Screenshot grounding data:
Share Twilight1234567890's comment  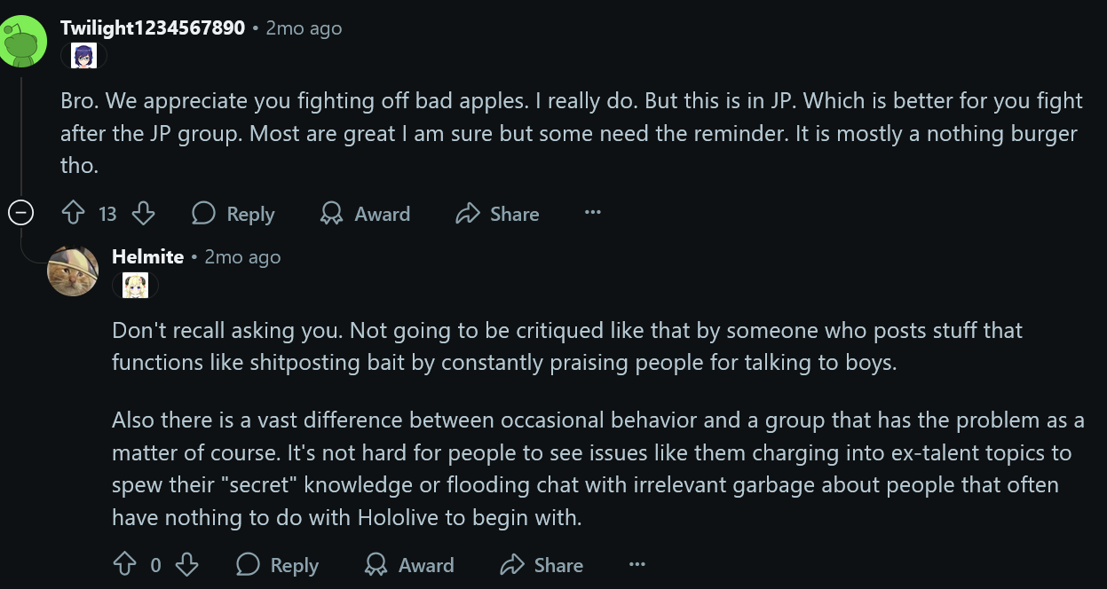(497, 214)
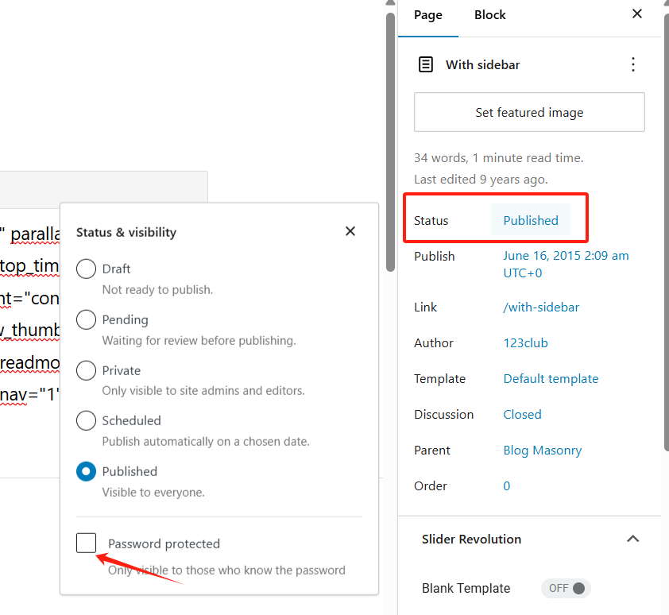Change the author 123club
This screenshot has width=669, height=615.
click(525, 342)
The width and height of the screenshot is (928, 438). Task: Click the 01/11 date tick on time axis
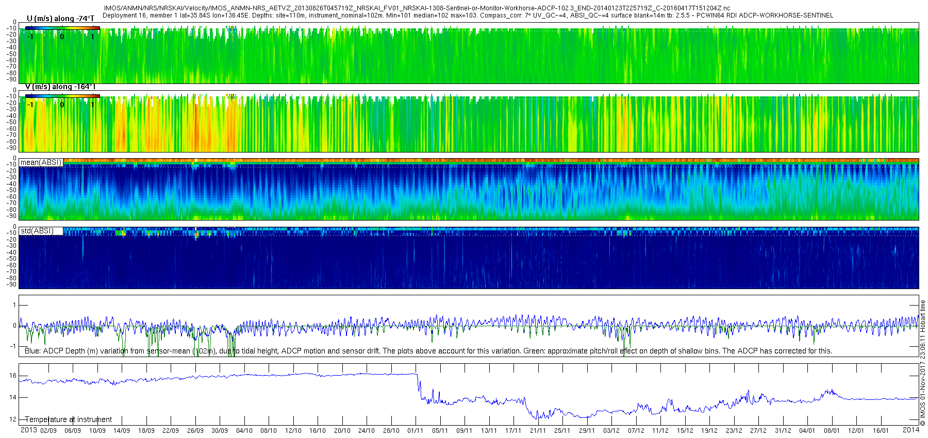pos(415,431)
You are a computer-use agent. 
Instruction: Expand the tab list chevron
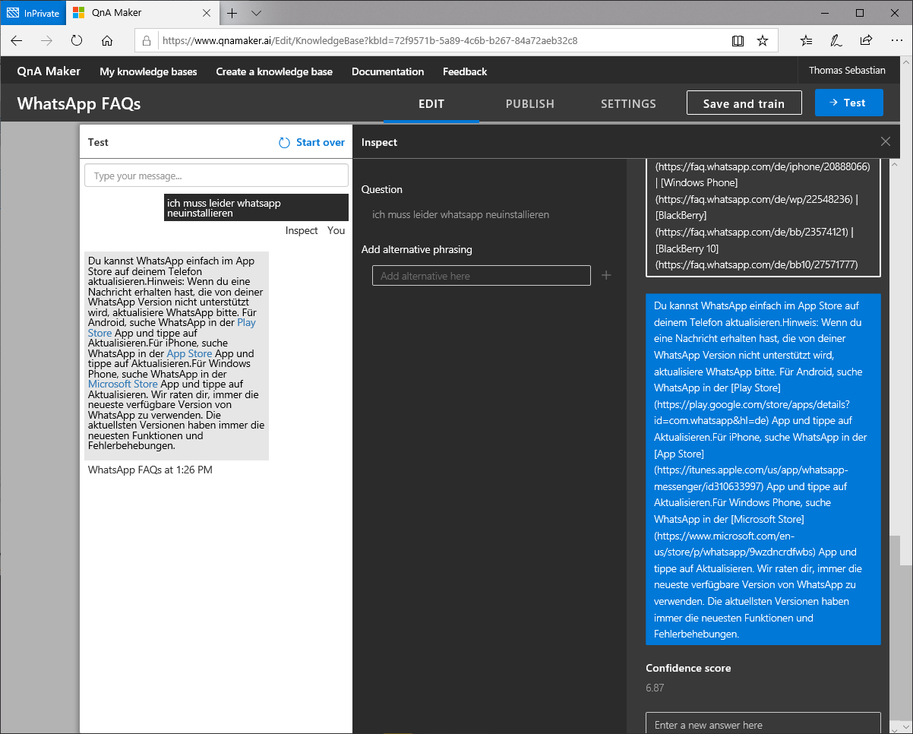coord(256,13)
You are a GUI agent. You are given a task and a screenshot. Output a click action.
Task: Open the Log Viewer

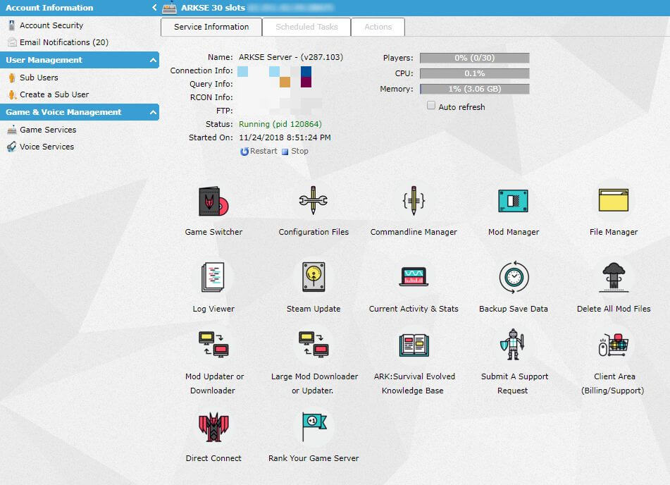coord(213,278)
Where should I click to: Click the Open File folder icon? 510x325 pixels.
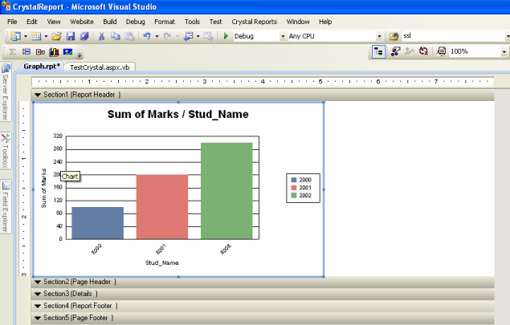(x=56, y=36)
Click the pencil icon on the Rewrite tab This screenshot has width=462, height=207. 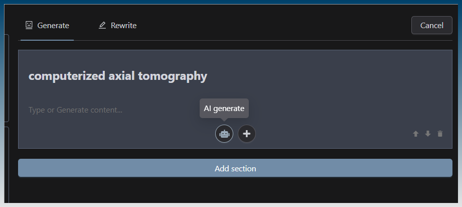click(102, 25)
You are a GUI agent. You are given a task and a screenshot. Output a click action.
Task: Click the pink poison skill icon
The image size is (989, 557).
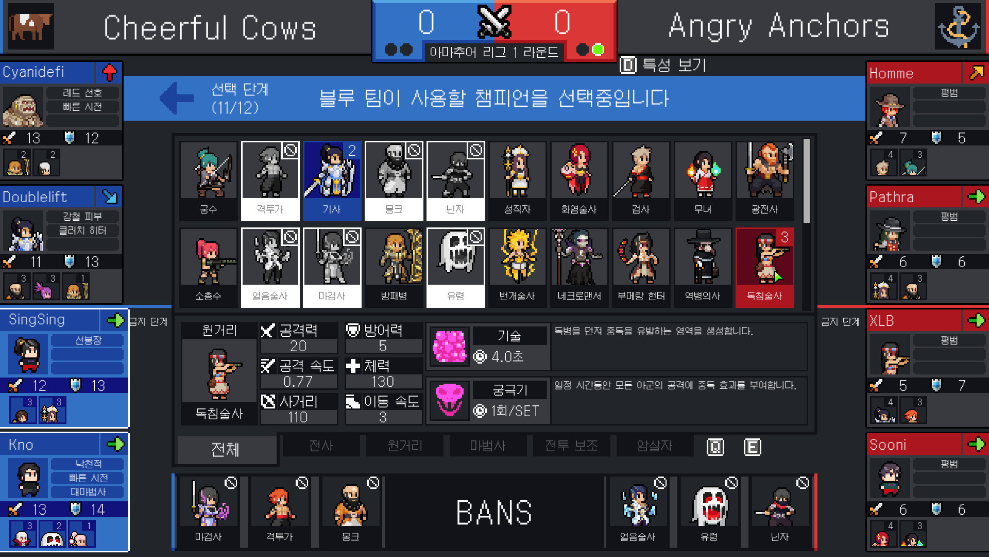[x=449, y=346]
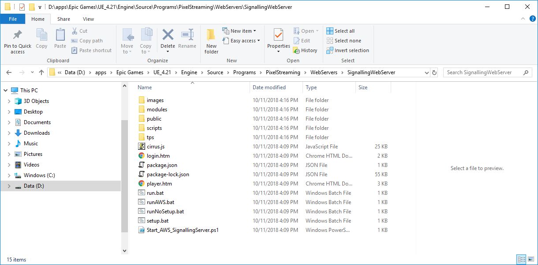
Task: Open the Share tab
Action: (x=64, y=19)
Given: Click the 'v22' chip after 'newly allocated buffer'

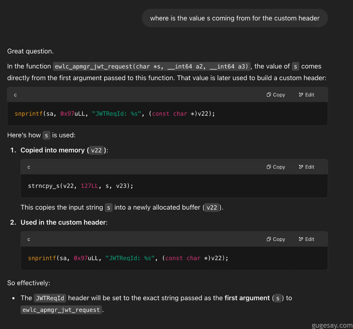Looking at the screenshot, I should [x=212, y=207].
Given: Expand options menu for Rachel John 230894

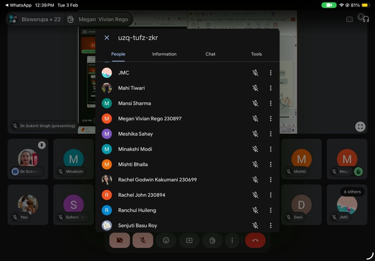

## Problem description
Please set down only the lines from the one containing "The image size is (989, 557)." through the end of the entries, exactly as they stand, both ends included and with no pictures.

## Exercise result
The image size is (989, 557).
[x=449, y=346]
Task: Open the Share tab
Action: (x=64, y=19)
Given: Click the 'v22' chip after 'newly allocated buffer'

Looking at the screenshot, I should [x=212, y=207].
Given: Expand options menu for Rachel John 230894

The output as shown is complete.